Re: can't flush tlb on e500

Previous thread: Fw: RCU detected CPU 1 stall (t=4295904002/751 jiffies) Pid: 902, comm: md1_raid5 by Janos Haar on Wednesday, May 20, 2009 - 2:46 am. (7 messages)

Next thread: [PATCH] tracing/events: Add timer and high res timer tracepoints by Anton Blanchard on Wednesday, May 20, 2009 - 3:13 am. (19 messages)
From: Saito Hideo
Date: Wednesday, May 20, 2009 - 3:12 am

It seems that the code for powerpc with e500 on linux-2.6.29 has an
regression, because I can't execute hackbench on my platform. I
apologize if already reported.

For example, following message was asserted, however the command is
done successfully if the number given to hackbench is small.

% ./hackbench 20
SERVER: read (error: Bad file descriptor)

% ./hackbench 4
%

I think that the tlb should be cleared before mm->context.id is set
MMU_NO_CONTEXT.

--- arch/powerpc/mm/mmu_context_nohash.c.orig	2009-03-24
08:12:14.000000000 +0900
+++ arch/powerpc/mm/mmu_context_nohash.c	2009-05-20 18:33:53.000000000 +0900
@@ -122,22 +122,22 @@ static unsigned int steal_context_up(uns
 	struct mm_struct *mm;
 	int cpu = smp_processor_id();

 	/* Pick up the victim mm */
 	mm = context_mm[id];

 	pr_debug("[%d] steal context %d from mm @%p\n", cpu, id, mm);

-	/* Mark this mm has having no context anymore */
-	mm->context.id = MMU_NO_CONTEXT;
-
 	/* Flush the TLB for that context */
 	local_flush_tlb_mm(mm);

+	/* Mark this mm has having no context anymore */
+	mm->context.id = MMU_NO_CONTEXT;
+
 	/* XXX This clear should ultimately be part of local_flush_tlb_mm */
 	__clear_bit(id, stale_map[cpu]);

 	return id;
 }

 #ifdef DEBUG_MAP_CONSISTENCY
 static void context_check_map(void)
--

From: Hideo Saito
Date: Thursday, May 21, 2009 - 5:57 pm

How about following changes because all TLB entries are flushed repeatedly if processes overflow at the table mapping the context. I think that the table should be initialized again because _tlbil_pid() flushes all TLB entries and tlbilx instruction isn't supported on E500(MPC8548).
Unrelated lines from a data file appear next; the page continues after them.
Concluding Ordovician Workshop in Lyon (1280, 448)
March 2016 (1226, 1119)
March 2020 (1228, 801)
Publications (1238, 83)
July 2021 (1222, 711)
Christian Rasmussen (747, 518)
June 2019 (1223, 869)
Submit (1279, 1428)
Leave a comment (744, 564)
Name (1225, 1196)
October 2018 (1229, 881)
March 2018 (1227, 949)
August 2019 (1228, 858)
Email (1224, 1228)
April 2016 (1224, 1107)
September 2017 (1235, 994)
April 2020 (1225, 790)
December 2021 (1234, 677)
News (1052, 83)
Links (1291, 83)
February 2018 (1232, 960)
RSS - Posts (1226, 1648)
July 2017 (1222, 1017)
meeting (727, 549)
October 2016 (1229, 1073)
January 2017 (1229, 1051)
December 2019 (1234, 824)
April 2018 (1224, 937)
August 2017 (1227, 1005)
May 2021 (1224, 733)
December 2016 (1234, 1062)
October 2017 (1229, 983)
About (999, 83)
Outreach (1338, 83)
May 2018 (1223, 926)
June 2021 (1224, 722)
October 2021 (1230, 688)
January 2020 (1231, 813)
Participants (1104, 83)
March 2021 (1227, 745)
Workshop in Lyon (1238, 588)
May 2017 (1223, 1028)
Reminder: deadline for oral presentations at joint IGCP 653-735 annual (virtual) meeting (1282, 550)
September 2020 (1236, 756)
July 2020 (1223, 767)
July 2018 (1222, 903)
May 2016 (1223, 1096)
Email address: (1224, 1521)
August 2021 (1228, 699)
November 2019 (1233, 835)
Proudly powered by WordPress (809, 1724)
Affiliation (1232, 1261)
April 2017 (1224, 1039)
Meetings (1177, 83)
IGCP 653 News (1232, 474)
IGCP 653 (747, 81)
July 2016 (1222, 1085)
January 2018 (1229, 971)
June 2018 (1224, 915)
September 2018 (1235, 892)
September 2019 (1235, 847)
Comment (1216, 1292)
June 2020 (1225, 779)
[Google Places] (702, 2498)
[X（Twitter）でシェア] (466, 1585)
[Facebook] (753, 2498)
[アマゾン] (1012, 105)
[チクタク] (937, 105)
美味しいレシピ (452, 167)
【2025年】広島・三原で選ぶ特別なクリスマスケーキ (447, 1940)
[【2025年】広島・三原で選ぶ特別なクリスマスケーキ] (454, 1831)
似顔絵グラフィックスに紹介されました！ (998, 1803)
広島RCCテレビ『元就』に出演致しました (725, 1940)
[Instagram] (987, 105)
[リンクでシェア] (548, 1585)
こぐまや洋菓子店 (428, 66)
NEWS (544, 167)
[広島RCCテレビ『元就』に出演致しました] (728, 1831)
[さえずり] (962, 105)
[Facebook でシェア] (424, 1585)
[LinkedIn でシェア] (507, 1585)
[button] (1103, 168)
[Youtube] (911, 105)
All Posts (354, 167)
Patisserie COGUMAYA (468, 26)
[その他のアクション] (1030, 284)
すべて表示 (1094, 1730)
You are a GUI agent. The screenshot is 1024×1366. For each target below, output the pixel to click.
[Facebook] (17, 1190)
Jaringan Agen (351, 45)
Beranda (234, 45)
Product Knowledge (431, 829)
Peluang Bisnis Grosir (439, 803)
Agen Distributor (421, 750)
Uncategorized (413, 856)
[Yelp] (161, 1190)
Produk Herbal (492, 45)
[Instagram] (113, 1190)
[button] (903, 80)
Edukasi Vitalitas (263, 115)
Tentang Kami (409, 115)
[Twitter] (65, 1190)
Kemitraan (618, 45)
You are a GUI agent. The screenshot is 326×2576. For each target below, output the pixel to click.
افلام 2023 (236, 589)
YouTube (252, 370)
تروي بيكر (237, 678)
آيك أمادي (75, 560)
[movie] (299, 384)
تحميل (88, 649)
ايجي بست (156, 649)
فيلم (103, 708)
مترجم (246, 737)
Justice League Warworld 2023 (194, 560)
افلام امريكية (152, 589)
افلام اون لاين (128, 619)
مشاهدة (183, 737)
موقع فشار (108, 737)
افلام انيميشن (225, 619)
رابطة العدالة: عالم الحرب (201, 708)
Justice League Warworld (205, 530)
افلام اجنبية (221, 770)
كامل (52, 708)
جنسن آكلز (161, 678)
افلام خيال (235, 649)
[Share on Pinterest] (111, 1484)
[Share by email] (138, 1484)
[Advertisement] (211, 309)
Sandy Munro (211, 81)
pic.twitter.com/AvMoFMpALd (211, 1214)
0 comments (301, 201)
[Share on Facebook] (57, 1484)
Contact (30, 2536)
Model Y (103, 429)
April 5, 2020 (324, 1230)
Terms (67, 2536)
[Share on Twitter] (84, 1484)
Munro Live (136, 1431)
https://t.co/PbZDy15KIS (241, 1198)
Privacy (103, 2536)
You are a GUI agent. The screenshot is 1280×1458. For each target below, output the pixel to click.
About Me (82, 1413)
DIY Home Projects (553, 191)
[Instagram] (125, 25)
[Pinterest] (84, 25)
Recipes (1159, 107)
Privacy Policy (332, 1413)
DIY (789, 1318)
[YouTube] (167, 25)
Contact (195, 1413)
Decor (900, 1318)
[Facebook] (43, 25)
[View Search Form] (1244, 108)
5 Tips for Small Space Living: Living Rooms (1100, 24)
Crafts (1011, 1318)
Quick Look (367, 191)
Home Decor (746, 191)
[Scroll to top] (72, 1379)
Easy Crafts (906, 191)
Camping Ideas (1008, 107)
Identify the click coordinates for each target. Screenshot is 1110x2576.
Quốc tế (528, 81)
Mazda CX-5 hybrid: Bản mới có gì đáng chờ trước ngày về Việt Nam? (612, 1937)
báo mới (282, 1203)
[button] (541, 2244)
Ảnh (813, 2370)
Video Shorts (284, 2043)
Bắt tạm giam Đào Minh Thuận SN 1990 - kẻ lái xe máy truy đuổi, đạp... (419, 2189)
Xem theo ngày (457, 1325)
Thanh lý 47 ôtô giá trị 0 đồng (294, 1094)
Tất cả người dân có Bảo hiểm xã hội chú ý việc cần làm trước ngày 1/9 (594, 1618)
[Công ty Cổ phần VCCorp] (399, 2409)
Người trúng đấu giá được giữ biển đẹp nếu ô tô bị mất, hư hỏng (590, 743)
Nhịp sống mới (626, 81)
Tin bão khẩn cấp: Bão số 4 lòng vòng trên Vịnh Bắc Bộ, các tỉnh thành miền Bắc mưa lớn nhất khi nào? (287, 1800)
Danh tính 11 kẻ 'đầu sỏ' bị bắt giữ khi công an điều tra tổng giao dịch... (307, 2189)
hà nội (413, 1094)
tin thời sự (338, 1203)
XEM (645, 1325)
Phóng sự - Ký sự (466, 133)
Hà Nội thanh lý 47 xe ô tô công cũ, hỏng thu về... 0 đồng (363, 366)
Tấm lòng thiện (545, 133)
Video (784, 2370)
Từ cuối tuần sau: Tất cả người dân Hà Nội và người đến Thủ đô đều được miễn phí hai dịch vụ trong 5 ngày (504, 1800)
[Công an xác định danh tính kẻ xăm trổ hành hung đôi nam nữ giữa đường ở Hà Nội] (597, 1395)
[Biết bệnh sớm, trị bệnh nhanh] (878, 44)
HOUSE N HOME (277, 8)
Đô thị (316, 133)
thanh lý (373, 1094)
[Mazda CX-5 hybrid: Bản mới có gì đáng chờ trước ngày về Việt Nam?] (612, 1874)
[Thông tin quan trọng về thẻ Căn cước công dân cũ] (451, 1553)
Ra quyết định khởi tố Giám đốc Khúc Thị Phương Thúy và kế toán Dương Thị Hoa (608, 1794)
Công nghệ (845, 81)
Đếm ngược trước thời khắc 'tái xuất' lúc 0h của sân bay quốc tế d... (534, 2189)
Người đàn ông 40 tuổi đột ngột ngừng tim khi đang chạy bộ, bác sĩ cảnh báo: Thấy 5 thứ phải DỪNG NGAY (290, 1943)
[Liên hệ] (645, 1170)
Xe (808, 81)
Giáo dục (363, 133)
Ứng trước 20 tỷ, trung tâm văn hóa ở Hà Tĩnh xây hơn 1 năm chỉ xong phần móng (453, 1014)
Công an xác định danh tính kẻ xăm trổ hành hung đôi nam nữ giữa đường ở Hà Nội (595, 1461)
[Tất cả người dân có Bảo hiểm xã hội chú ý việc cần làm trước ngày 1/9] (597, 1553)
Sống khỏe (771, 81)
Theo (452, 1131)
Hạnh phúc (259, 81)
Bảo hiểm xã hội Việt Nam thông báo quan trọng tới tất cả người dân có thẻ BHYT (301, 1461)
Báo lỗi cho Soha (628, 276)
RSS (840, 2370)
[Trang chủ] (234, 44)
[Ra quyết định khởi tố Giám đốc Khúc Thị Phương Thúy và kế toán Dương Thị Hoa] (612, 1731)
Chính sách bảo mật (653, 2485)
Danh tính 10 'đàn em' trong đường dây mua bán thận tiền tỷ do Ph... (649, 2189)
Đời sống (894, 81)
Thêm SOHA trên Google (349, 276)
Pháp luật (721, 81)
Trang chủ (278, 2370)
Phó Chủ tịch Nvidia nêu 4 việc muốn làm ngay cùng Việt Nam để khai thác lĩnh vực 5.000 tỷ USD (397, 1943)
--- arch/powerpc/mm/mmu_context_nohash.c.orig	2009-03-24 08:12:14.000000000 +0900
+++ arch/powerpc/mm/mmu_context_nohash.c	2009-05-21 16:35:09.000000000 +0900
@@ -107,39 +107,69 @@ static unsigned int steal_context_smp(un
 	 */
 	spin_unlock(&context_lock);
 	cpu_relax();
 	spin_lock(&context_lock);
 	goto again;
 }
 #endif  /* CONFIG_SMP */
 
+/*
+ * We're flushed using the all context
+ */
+static void flush_all_context(int cpu)
+{
+	struct mm_struct *mm;
+	int n;
+
+	for (n = first_context; n <= last_context; n++) {
+
+		mm = context_mm[n];
+		if (mm == NULL || mm->context.id == MMU_NO_CONTEXT)
+			continue;
+
+		WARN_ON(mm->context.active != 0);
+
+		mm->context.id = MMU_NO_CONTEXT;
+	}
+	memset(stale_map[cpu], 0, CTX_MAP_SIZE);
+	memset(context_map, 0, CTX_MAP_SIZE);
+	context_map[0] = (1 << first_context) - 1;
+	nr_free_contexts = last_context - first_context + 1;
+}
+
 /* Note that this will also be called on SMP if all other CPUs are
  * offlined, which means that it may be called for cpu != 0. For
  * this to work, we somewhat assume that CPUs that are onlined
  * come up with a fully clean TLB (or are cleaned when offlined)
  */
 static unsigned int steal_context_up(unsigned int id)
 {
 	struct mm_struct *mm;
 	int cpu = smp_processor_id();
 
 	/* Pick up the victim mm */
 	mm = context_mm[id];
 
 	pr_debug("[%d] steal context %d from mm @%p\n", cpu, id, mm);
 
-	/* Mark this mm has having no context anymore */
-	mm->context.id = MMU_NO_CONTEXT;
-
 	/* Flush the TLB for that context */
 	local_flush_tlb_mm(mm);
 
+#ifdef CONFIG_FSL_BOOKE
+	flush_all_context(cpu);
+	__set_bit(id, context_map);
+	nr_free_contexts--;
+#else
+	/* Mark this mm has having no ...
From: Benjamin Herrenschmidt
Date: Friday, May 22, 2009 - 2:20 am

Not in this version of the CPU but in others... so we need to be a bit
more careful.

It's true that the current code will mark one context as stale but will
end up flushing them all from the TLB. This does have the
disadvantage that subsequent context switch might want to proceed to
more stealing with flush despite the fact that the TLB is indeed empty.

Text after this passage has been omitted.